Vacation is upon us.
Around 1:20 this afternoon, D and I walked out of my office and wandered down to Wildflower for lunch. I won’t be returning to the office until next Tuesday. I am pumped.
It probably seems like I do a lot of vacationing/staycationing, but you would too if you had to deal with my asshole clients on the daily. Taking a week off every couple of months is the only way to stay sane.
Sometimes, it’s good to be the boss.
After lunch, I did a bit of solo shopping, which ended up putting me in a bad mood because ugh everything looks horrid on me. The horrible dressing room lights didn’t help matters, of course. And the vicious three way mirrors. Bastards.
Then it stormed its ass off and I got soaked getting Jackson from after care, because heaven fucking forbid I pay attention to a weather forecast ever, or, you know, actually put one of my several umbrellas in the fucking car. This is a common occurrence.
I have an evening of laundry and packing ahead of me. Do not want.
But…we leave for Chicago tomorrow and I am pretty excited about that. Except I have nothing to wear. *sigh*
I’m in a bit of a funk. I hope I snap out of it soon.
I should do something productive, but instead I’m going to hang with D in the great room and listen to Crash on vinyl.
‘Great room’ sounds so pretentious, I know, but that is the actual proper name of the room, like on the blue prints and shit. We call the hearth room the living room, but I don’t know what else to call this bigger living room other than the great room.
It is a great fucking room to be sure, so it is aptly named.
I guess I could just call it the big living room. But…meh.
Ooh I have leftover Thai food to look forward to for dinner.

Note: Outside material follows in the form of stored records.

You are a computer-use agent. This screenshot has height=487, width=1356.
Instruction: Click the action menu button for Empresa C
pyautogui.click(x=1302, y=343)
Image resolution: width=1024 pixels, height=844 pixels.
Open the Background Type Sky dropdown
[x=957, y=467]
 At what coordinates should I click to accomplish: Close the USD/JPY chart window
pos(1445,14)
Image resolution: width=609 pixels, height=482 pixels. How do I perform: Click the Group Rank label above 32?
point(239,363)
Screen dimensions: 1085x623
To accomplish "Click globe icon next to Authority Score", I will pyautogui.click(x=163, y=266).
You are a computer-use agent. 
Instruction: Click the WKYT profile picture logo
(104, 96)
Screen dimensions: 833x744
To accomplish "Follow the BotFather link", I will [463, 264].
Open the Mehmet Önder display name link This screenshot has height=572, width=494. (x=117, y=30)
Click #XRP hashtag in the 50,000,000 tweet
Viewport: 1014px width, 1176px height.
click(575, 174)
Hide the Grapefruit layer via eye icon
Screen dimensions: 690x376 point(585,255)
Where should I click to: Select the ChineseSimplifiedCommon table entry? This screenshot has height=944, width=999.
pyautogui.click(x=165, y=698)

And the kiddos are here. Yay! I missed them. They are currently in their own little tween and pre-tween worlds. They just want to hang out with each other, playing Minecraft, and watching shitty Disney shows. Though I bet they beg us to play Rock Band and/or Mario Kart with them after dinner. I’m actually looking forward to that.
I just want to be at home for a while. No social obligations. We have way overextended ourselves with social commitments as of late, and it isn’t getting better anytime soon. I just want to be at home and chilling with the fam. Luckily, we will get a little bit of that on Sunday and Monday (except Freya won’t be here…boo).
This week is actually a prime example of the cluster fuck that is co-parenting. My ex was supposed to have Jackson this weekend but he apparently forgot and went ahead and booked a trip for himself, so I’m rushing home on Friday to make sure I get Jackson from school on time. It’s fine really, because I love having Jackson here, but I had to cancel and reschedule a bunch of plans that had been in the works for weeks. That was frustrating. Yay divorce life!
I’m never getting divorced again. Don’t worry: D knows this. He is stuck with me fooooooreeeeeeevvvvvvver.
Somehow I’m in a better mood now. Blogging it out, for the motherfucking win.